▶ [What is expected]
Produce the records again in full, exactly as shown below.

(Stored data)
━━━━━━

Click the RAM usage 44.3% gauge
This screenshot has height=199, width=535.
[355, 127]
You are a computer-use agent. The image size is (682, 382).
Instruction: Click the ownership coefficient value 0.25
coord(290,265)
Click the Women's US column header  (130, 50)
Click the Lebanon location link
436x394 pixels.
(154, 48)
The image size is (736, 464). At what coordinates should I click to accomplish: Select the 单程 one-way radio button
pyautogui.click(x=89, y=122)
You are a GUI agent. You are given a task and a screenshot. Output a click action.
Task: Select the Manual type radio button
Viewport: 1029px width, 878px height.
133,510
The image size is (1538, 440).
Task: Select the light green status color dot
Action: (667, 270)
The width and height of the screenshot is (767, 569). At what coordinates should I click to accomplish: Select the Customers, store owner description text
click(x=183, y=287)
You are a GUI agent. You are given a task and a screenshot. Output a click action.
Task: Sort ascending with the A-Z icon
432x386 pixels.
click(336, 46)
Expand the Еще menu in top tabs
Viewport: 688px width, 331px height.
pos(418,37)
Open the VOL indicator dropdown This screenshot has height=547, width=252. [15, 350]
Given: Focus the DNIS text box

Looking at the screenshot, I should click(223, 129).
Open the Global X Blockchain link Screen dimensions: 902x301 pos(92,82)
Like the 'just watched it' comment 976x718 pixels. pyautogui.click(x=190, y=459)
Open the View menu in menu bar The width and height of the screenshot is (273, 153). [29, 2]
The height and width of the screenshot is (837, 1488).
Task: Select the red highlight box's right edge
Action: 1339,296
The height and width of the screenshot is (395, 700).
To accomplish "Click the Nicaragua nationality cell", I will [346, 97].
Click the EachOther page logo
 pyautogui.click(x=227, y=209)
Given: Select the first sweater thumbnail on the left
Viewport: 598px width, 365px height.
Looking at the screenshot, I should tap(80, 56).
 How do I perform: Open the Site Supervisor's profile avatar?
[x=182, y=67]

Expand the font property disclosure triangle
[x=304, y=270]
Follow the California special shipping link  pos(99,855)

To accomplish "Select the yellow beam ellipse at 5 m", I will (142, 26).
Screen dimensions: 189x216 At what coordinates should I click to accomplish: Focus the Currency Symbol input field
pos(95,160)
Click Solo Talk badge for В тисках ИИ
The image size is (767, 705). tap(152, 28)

━━━━━━

▶ [Answer for this exercise]
Click the RAM usage 44.3% gauge
This screenshot has height=199, width=535.
[355, 127]
You are a computer-use agent. The image size is (682, 382).
Instruction: Click the ownership coefficient value 0.25
coord(290,265)
Click the Women's US column header  (130, 50)
Click the Lebanon location link
436x394 pixels.
(154, 48)
The image size is (736, 464). At what coordinates should I click to accomplish: Select the 单程 one-way radio button
pyautogui.click(x=89, y=122)
You are a GUI agent. You are given a task and a screenshot. Output a click action.
Task: Select the Manual type radio button
Viewport: 1029px width, 878px height.
133,510
The image size is (1538, 440).
Task: Select the light green status color dot
Action: (667, 270)
The width and height of the screenshot is (767, 569). At what coordinates should I click to accomplish: Select the Customers, store owner description text
click(x=183, y=287)
You are a GUI agent. You are given a task and a screenshot. Output a click action.
Task: Sort ascending with the A-Z icon
432x386 pixels.
click(336, 46)
Expand the Еще menu in top tabs
Viewport: 688px width, 331px height.
pos(418,37)
Open the VOL indicator dropdown This screenshot has height=547, width=252. [15, 350]
Given: Focus the DNIS text box

Looking at the screenshot, I should click(223, 129).
Open the Global X Blockchain link Screen dimensions: 902x301 pos(92,82)
Like the 'just watched it' comment 976x718 pixels. pyautogui.click(x=190, y=459)
Open the View menu in menu bar The width and height of the screenshot is (273, 153). [29, 2]
The height and width of the screenshot is (837, 1488).
Task: Select the red highlight box's right edge
Action: 1339,296
The height and width of the screenshot is (395, 700).
To accomplish "Click the Nicaragua nationality cell", I will [346, 97].
Click the EachOther page logo
 pyautogui.click(x=227, y=209)
Given: Select the first sweater thumbnail on the left
Viewport: 598px width, 365px height.
Looking at the screenshot, I should tap(80, 56).
 How do I perform: Open the Site Supervisor's profile avatar?
[x=182, y=67]

Expand the font property disclosure triangle
[x=304, y=270]
Follow the California special shipping link  pos(99,855)

To accomplish "Select the yellow beam ellipse at 5 m", I will (142, 26).
Screen dimensions: 189x216 At what coordinates should I click to accomplish: Focus the Currency Symbol input field
pos(95,160)
Click Solo Talk badge for В тисках ИИ
The image size is (767, 705). tap(152, 28)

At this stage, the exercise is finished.